Problem description:
"dimensions" is the word to look for; copy each line of the listing where it occurs.

Supplied information:
= = =
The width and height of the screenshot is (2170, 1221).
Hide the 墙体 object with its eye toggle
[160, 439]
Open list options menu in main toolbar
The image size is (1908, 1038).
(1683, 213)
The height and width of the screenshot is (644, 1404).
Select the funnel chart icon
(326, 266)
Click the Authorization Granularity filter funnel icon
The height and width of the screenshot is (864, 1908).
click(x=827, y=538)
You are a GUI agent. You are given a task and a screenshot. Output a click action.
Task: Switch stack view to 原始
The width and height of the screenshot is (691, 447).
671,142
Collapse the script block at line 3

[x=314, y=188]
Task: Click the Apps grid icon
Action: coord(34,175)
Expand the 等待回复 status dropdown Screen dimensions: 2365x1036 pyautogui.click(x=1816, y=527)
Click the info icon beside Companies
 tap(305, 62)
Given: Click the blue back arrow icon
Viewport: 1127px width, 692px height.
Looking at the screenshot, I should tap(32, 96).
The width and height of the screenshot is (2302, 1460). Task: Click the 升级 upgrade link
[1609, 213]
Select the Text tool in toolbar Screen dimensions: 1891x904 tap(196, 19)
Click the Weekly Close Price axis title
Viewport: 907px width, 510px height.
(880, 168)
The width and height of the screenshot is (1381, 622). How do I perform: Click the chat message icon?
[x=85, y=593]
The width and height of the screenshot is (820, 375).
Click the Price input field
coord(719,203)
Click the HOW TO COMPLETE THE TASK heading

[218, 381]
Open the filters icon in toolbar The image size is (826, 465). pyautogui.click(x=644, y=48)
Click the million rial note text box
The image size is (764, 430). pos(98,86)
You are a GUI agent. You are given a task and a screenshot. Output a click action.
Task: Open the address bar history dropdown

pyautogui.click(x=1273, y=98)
= = =
Solution to this exercise:
Expand the 等待回复 status dropdown Screen dimensions: 2365x1036 pyautogui.click(x=1816, y=527)
Select the Text tool in toolbar Screen dimensions: 1891x904 tap(196, 19)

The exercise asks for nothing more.